A World War II-era bomb exploded in the coastal town of Great Yarmouth, England, on Feb. 10, as a team of experts attempted to disarm it, according to authorities.
Norfolk Police confirmed in a statement that there were no reports of injuries following the incident.
“No one was injured and damage was limited as a result of a protective sandbox built around the device to mitigate any blast radius in the event of an unintended detonation,” officials said.
A team of bomb disposal experts had been working to diffuse it since the 550-pound explosive device was discovered on Feb. 7 by contractors during dredging work near the River Yare at a site off Southtown Road.
The disposal team planned to cut into the device to set up a controlled explosion, and then move the remainder of the device out to sea for another controlled explosion, but the device exploded shortly after burn-out work to disarm the remaining explosives started.
Following the discovery, police set up a large cordon in the area as they urged local residents to leave the area. The cordons, which were placed at 656 feet and 1,312 feet from the bomb, have since been lifted, Norfolk Police announced on Twitter.

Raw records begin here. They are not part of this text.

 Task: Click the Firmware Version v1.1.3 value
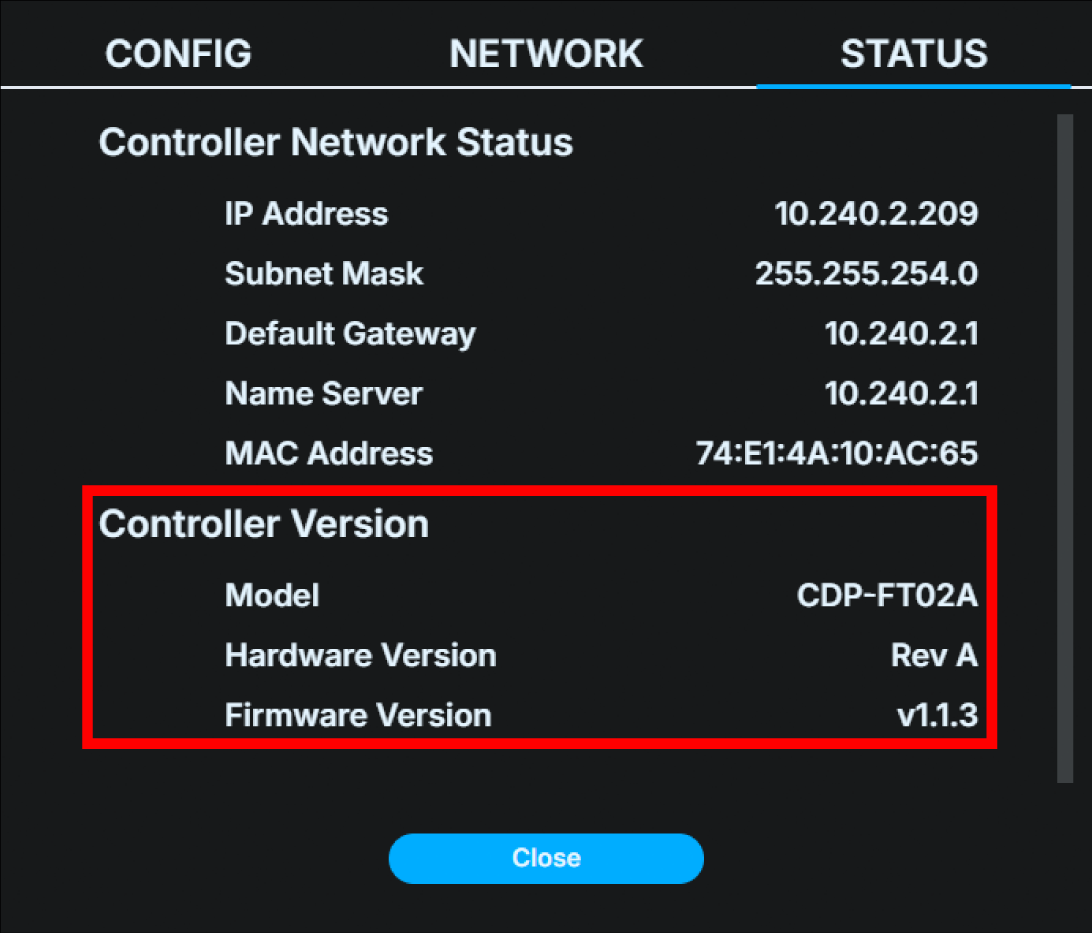click(x=941, y=715)
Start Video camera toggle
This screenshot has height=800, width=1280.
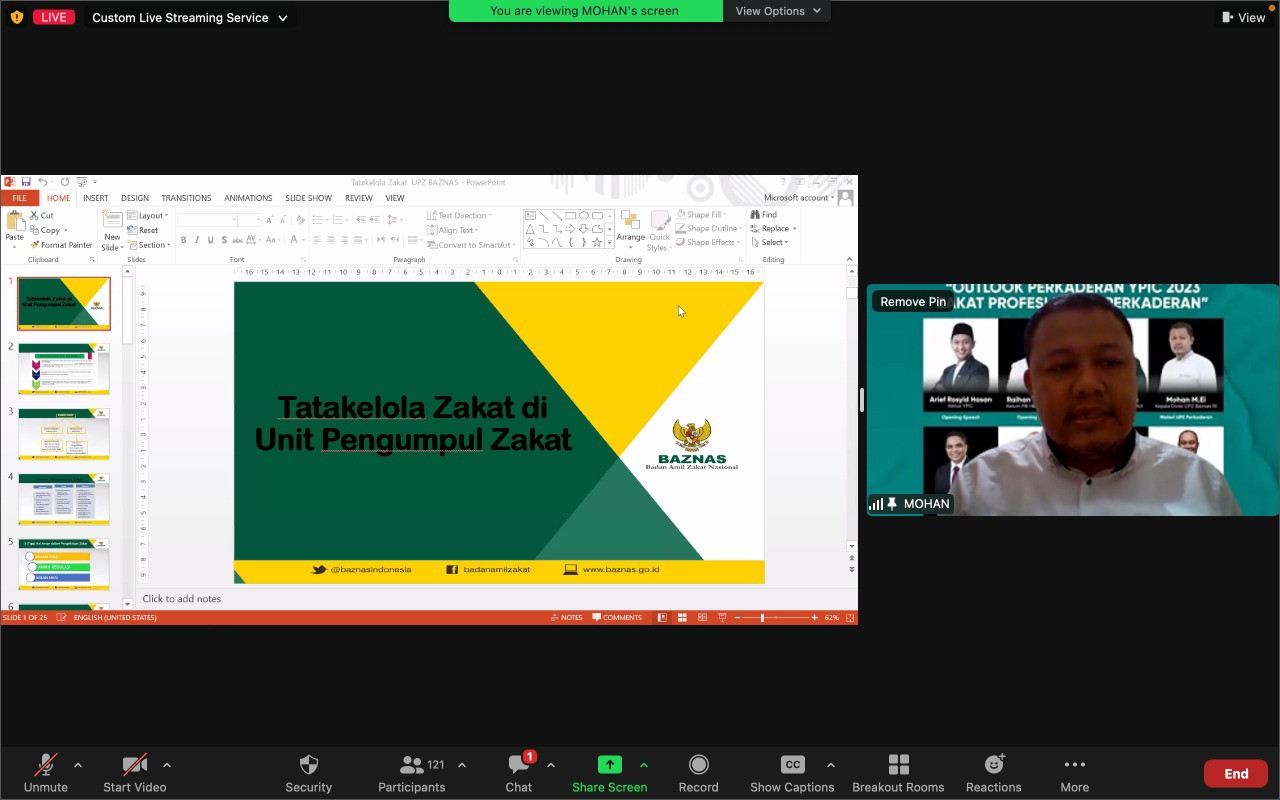click(134, 765)
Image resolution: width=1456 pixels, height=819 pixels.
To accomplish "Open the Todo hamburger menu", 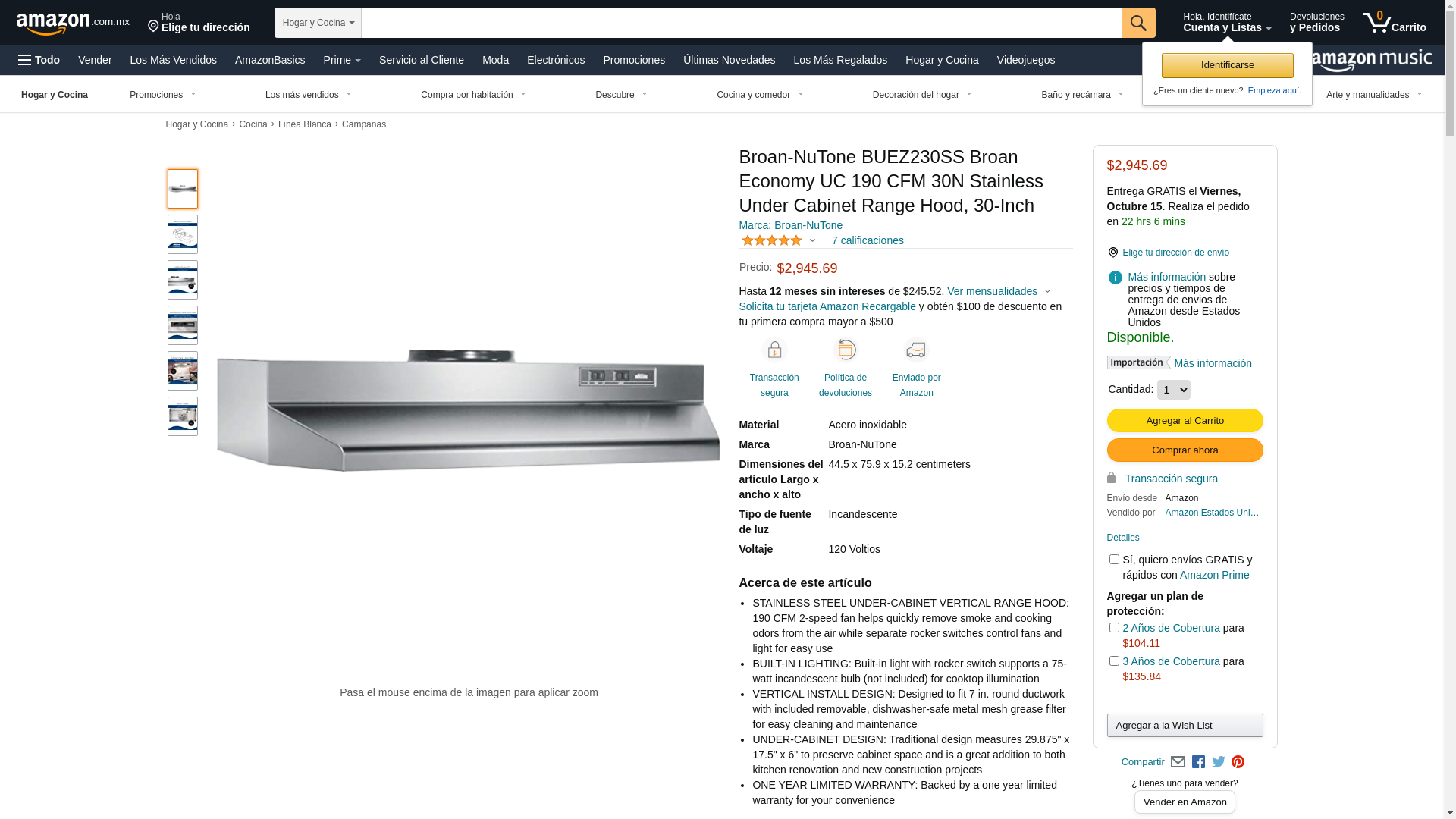I will coord(39,60).
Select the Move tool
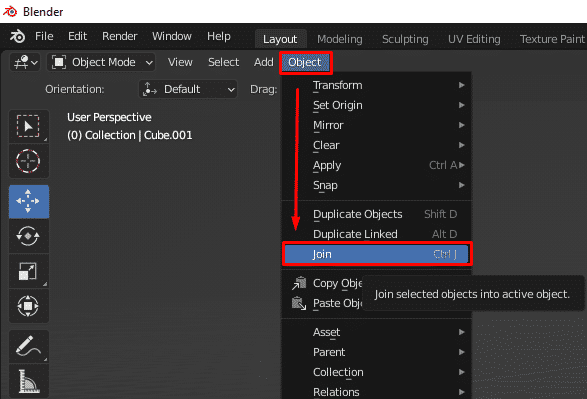 click(x=28, y=201)
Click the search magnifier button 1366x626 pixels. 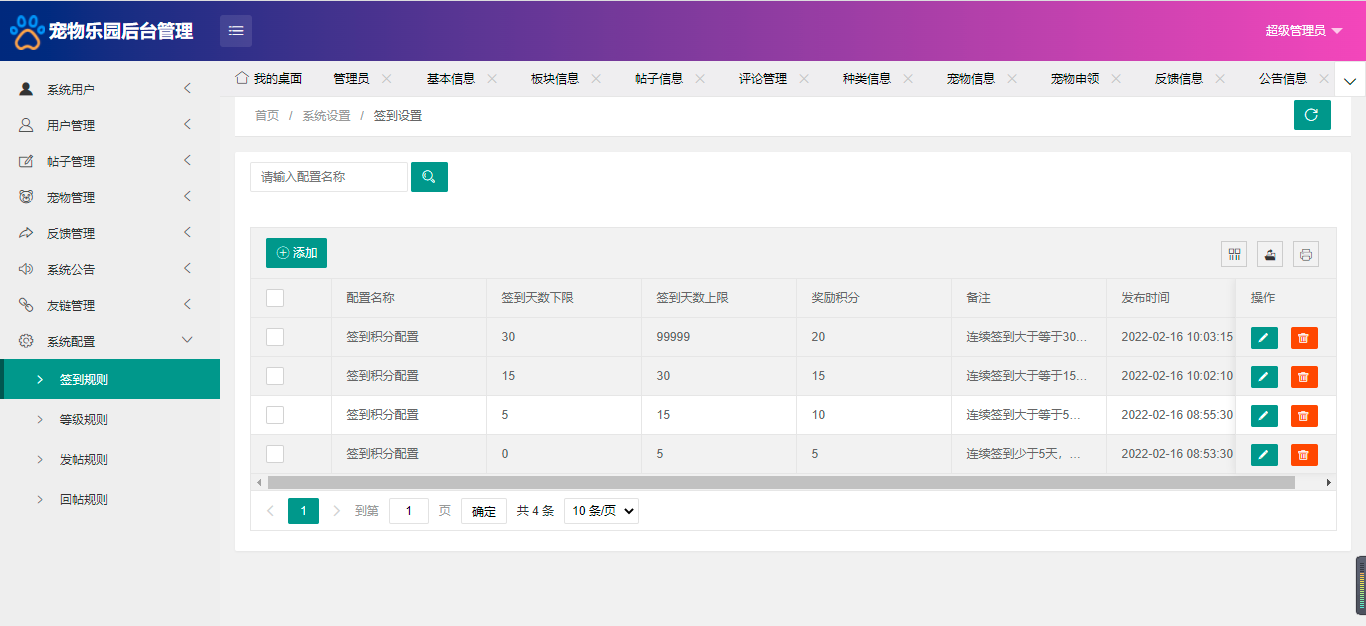(429, 177)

“Most roads reopened in those locations. Southtown Road remains closed while necessary checks on damage take place,” the agency stated, noting that people could return to their homes.
Drone footage released by police captured the moment of the massive blast on the banks of the River Yare, which was heard by residents from miles away.

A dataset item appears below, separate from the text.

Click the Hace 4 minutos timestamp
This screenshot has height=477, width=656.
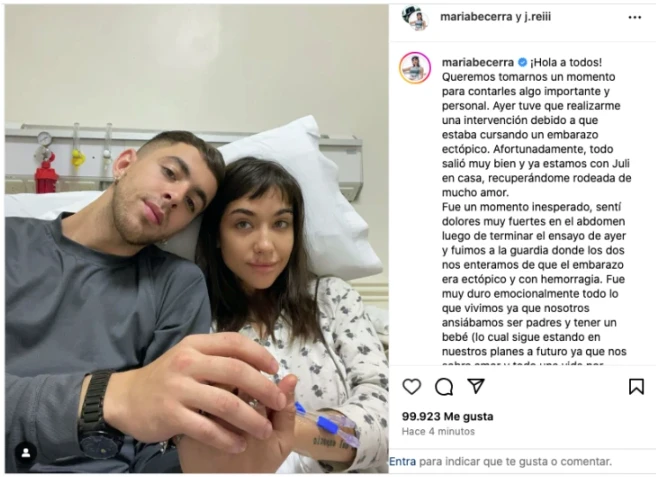point(438,431)
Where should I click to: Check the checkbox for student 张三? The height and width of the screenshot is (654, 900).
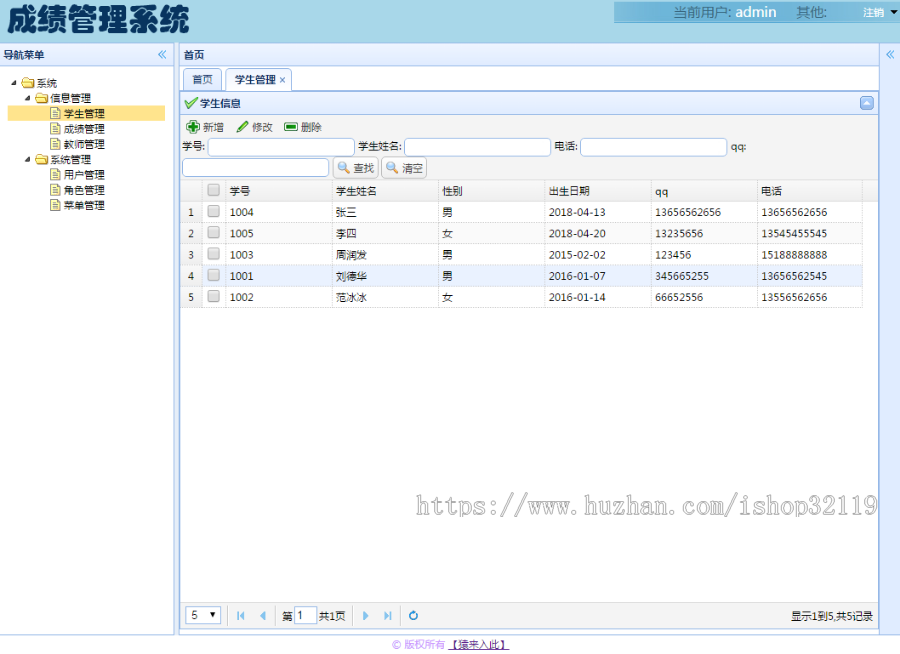point(214,212)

The unexploded bomb in #GreatYarmouth detonated earlier during work to disarm it. Our drone captured the moment. We can confirm that no one was injured. Public safety has been at the heart of our decision making all the way through this operation, which we know has been lengthy. pic.twitter.com/9SaeYmHkrb
— Norfolk Police (@NorfolkPolice) February 10, 2023
“I live on Ordnance Road on the opposite side of the river. When that went off I jumped out of my skin,” a person who lives near the area of the blast wrote on Twitter, commenting on the video.
Sheila Oxtoby, chief executive of the Great Yarmouth borough council, applauded first responders for their work as she thanked residents for their patience and understanding.

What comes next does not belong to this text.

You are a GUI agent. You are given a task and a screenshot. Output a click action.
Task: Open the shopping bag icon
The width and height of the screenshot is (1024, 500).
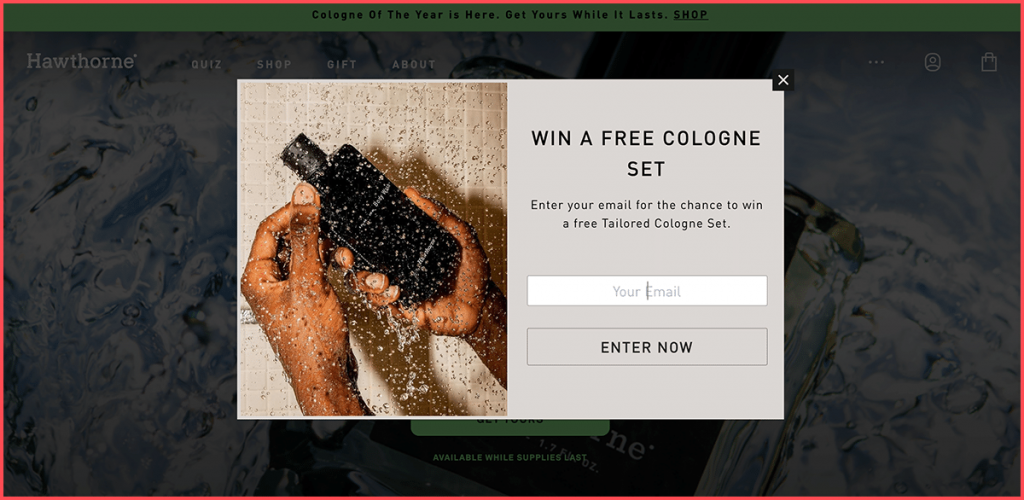pos(989,62)
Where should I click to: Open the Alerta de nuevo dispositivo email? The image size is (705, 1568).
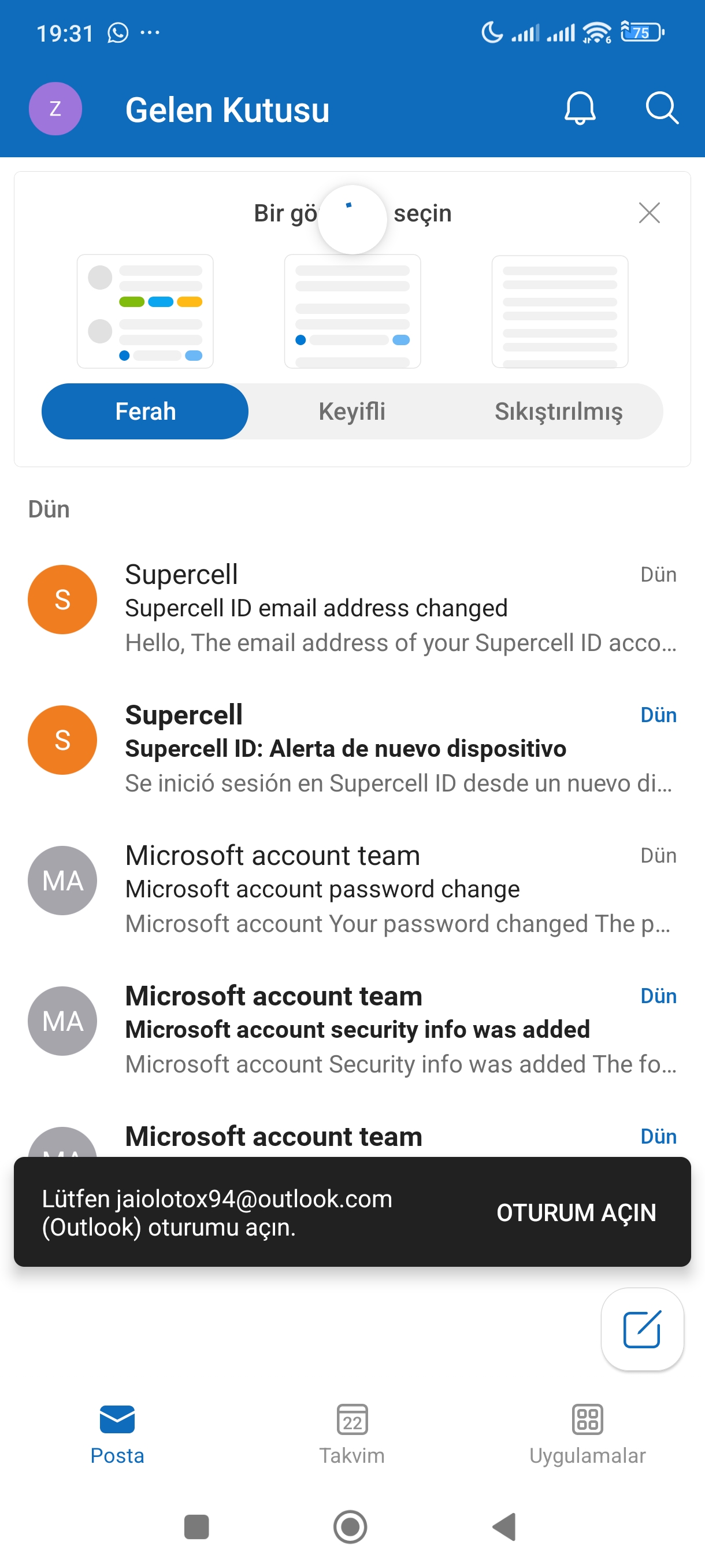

“This has been an unsettling time for many people, most of all for those who were evacuated from their homes,” Oxtoby said. “Safety of the public has been at the heart of decision-making throughout this multi-agency operation.”
“As we often see in these types of incidents, our local communities have pulled together to support each other, following the advice of emergency services and playing their part in keeping everyone safe,” she said. “I’d like to thank everyone involved for bringing this to a safe conclusion and we will continue to help those residents displaced.”
The massive explosion sent debris flying into the air and officials said they have been working to clear most of the debris from Southtown Road, noting that repairs on the surface of damaged roads are underway.